How Google Glass Copycats Will Plunge You Into Interactive 3-D World [Video]

The makers of Atheer One glasses want to bring Android-powered, gesture-based computing to the masses.

Atheer One glasses could put Android-powered, gesture-based computing on your face.

Helped along by a sci-fi-style concept video, a new Google Glass competitor called the Atheer One shot halfway to its $100,000 crowd-funding goal in just a day.

“In a few years, the digital world with all its rich information will be completely merged with the real one,” says Atheer Labs in its Indiegogo campaign for the Atheer One, which has already raised more than $54,000. “Let’s get the future started today!”

What does that future look like, according to Atheer? Take a look at the video below and see for yourself.

The slick concept video shows wearers of Atheer’s “smart glasses” playing games, watching movies, handling common office tasks and interacting with an interior designer (who’s also wearing the high-tech specs). It’s all very smooth and intuitive, sort of like the gesture-based computing seen in Steven Spielberg’s 2002 movie Minority Report, which made this sort of fluid man-machine interaction a dependable part of sci-fi’s visual lexicon. Now companies like Atheer Labs, Google and a handful of others are working furiously to effectively layer data streams on top of the physical world through the use of head-mounted displays.

Mountain View, California-based Atheer Labs is offering two versions of the hardware it thinks will bring this nascent form of wearable computing to the masses: the consumer-oriented Atheer One ($350 for early birds, slated for delivery in “late 2014”) and the Atheer Developer Kit ($850, due early next year), which includes goggles tethered to a small external processor so coders can write their own software for the headgear.

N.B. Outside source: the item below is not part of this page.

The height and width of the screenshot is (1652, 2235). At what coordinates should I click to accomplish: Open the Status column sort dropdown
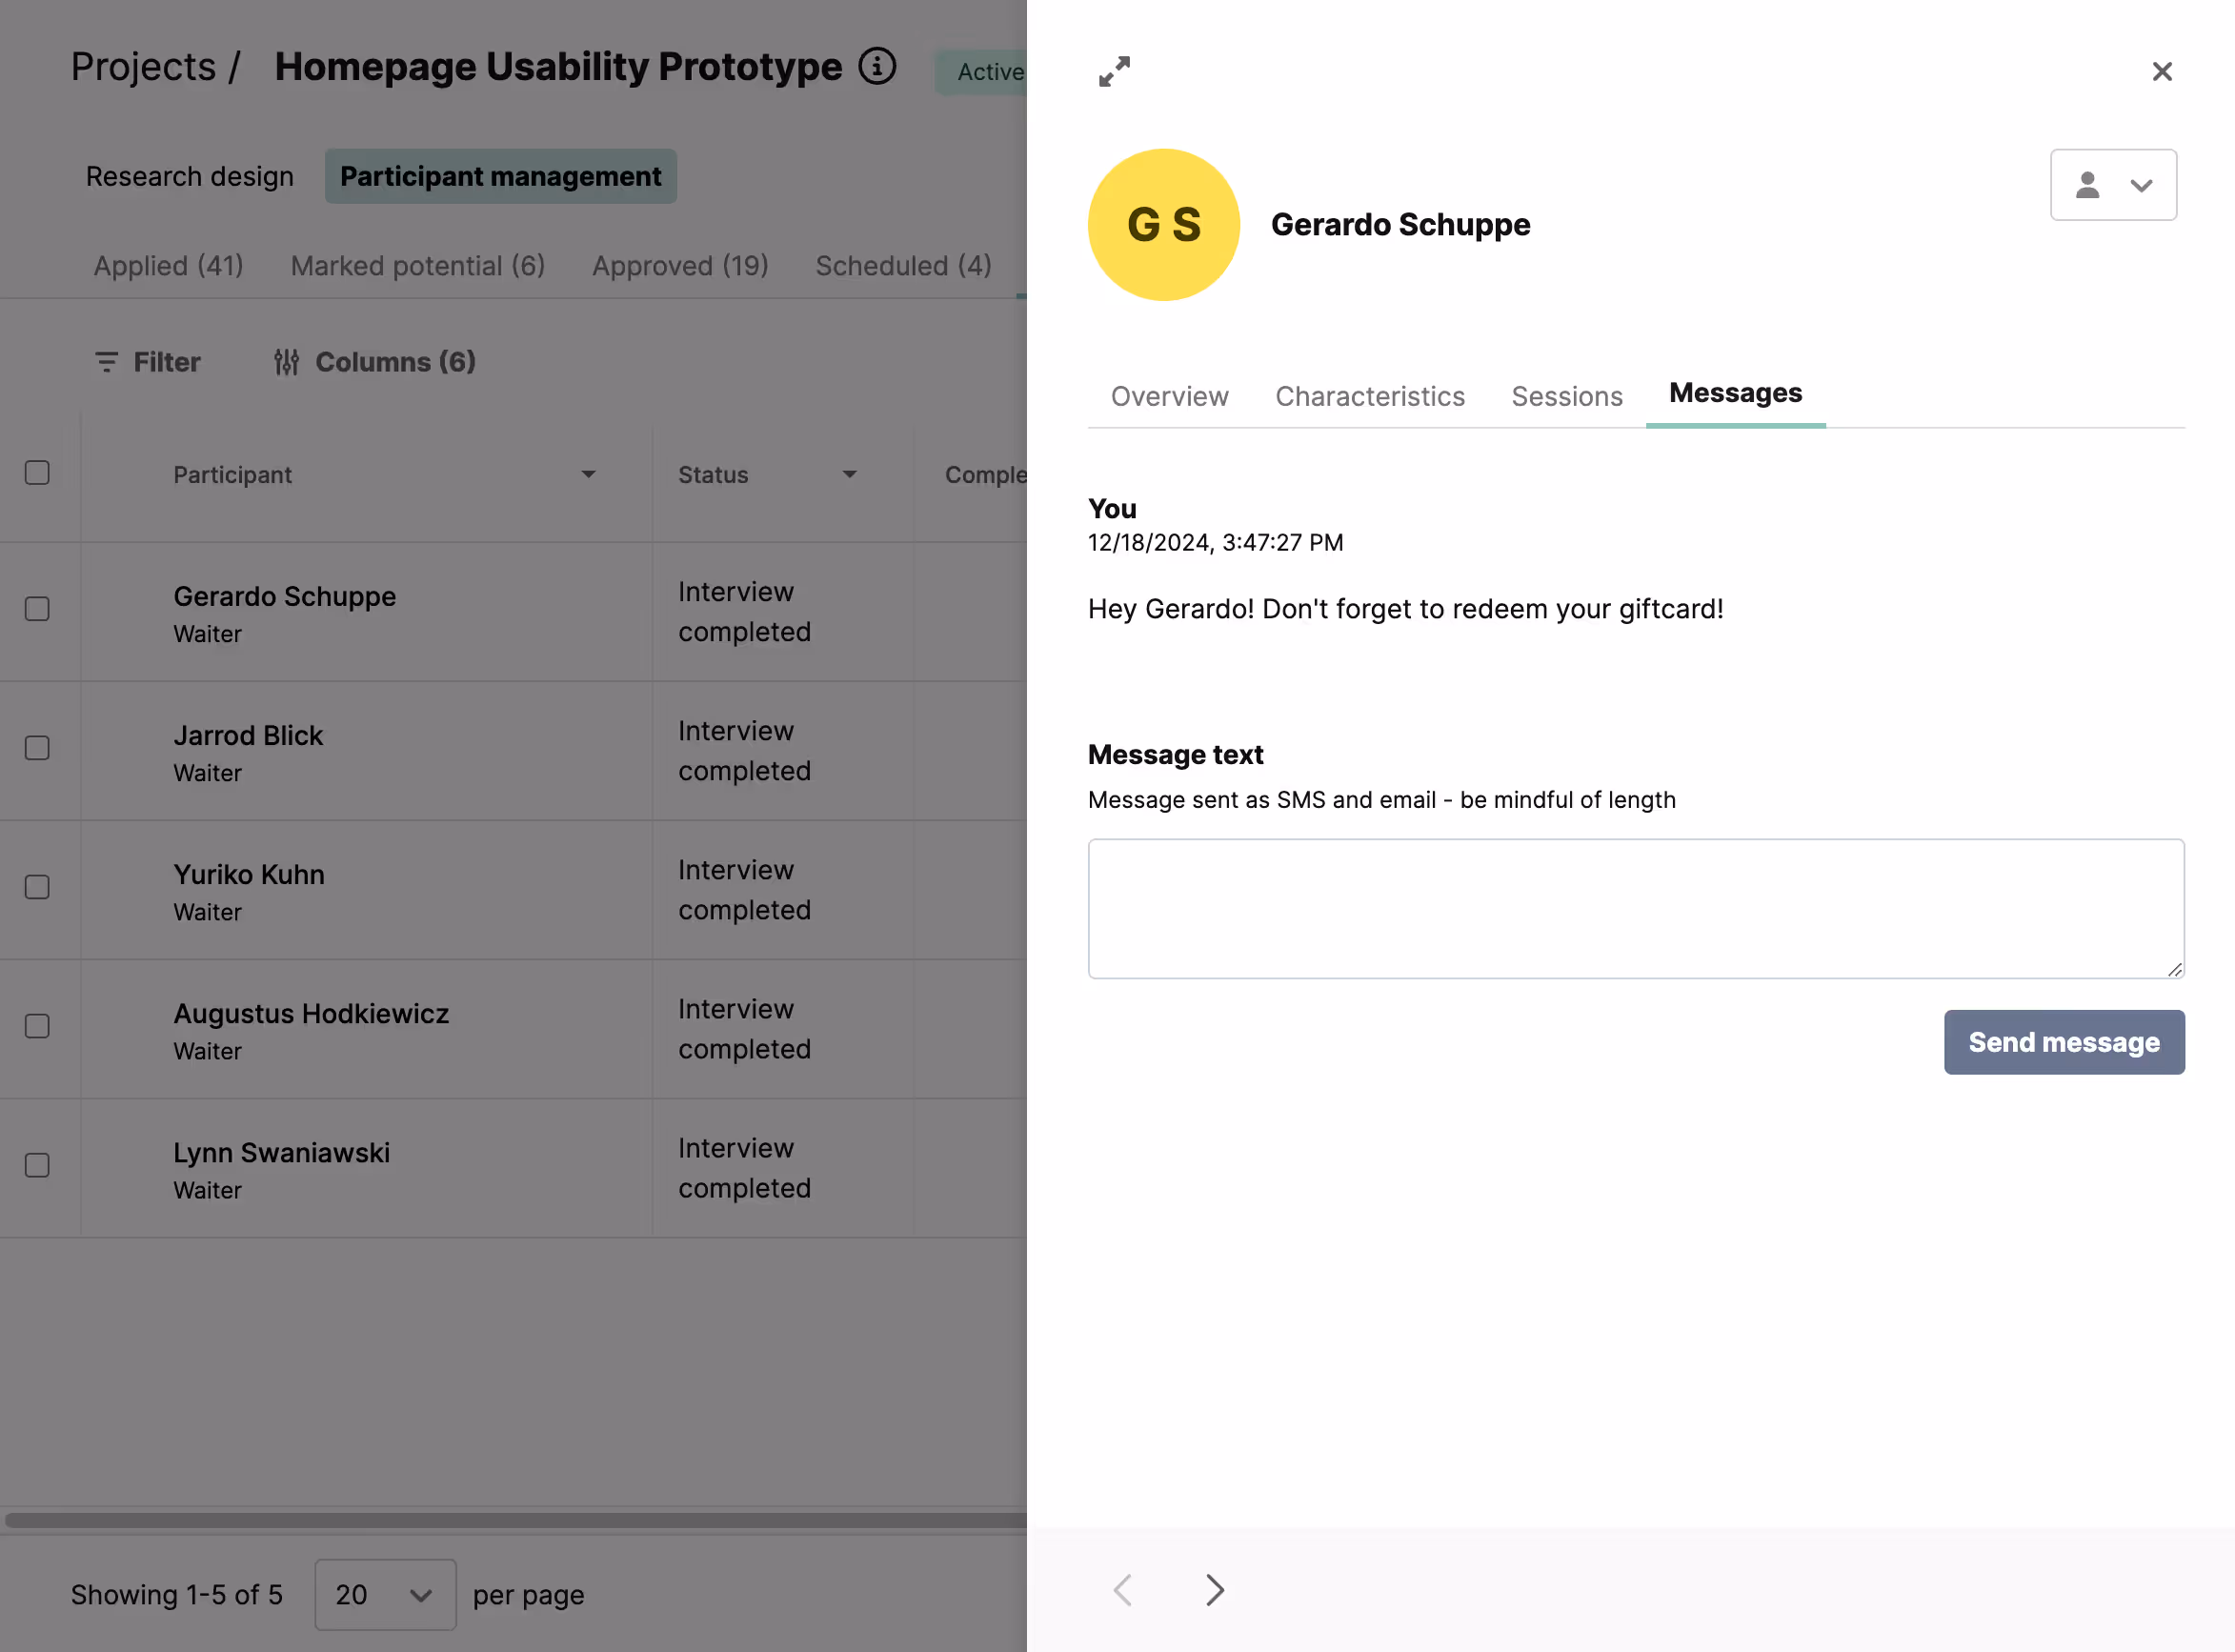[849, 475]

The 2.6-ounce Atheer One, which connects to an Android phone through a cord, uses dual 8MP cameras and a depth sensor to create a 3-D view that covers 65 degrees of the wearer’s field of vision. Atheer’s glasses also tap into the rapidly growing Android ecosystem, with the developers claiming it will “already run the 800,000 applications on Android Play.”

The goal is to do away with keyboards, screens and power cords that currently clutter our digital lives, according to Atheer Labs.

“We have been living and dreaming in this 3-D immersive world for a while now, and have many great ideas of how our glasses could change the way we live, work and play,” the company says, introducing the video. “Let’s look at what a day in the life could look like in a couple years when 3-D glasses and natural gesture interaction are commonplace, running a full suite of applications and experiences created by you, the developer community.”

Atheer has also released a much more humble demo video, which shows how the system currently works (as seen in 2-D, since it was shot through a single lens of the glasses). While it’s understandably less flashy than the seamless experience shown in the concept video, the demo (below) shows how Atheer’s gear could be used for education, business and gaming. Everything’s slower and considerably less sleek than in the futuristic concept video, but it does offer a grounded glimpse at how this technology is developing.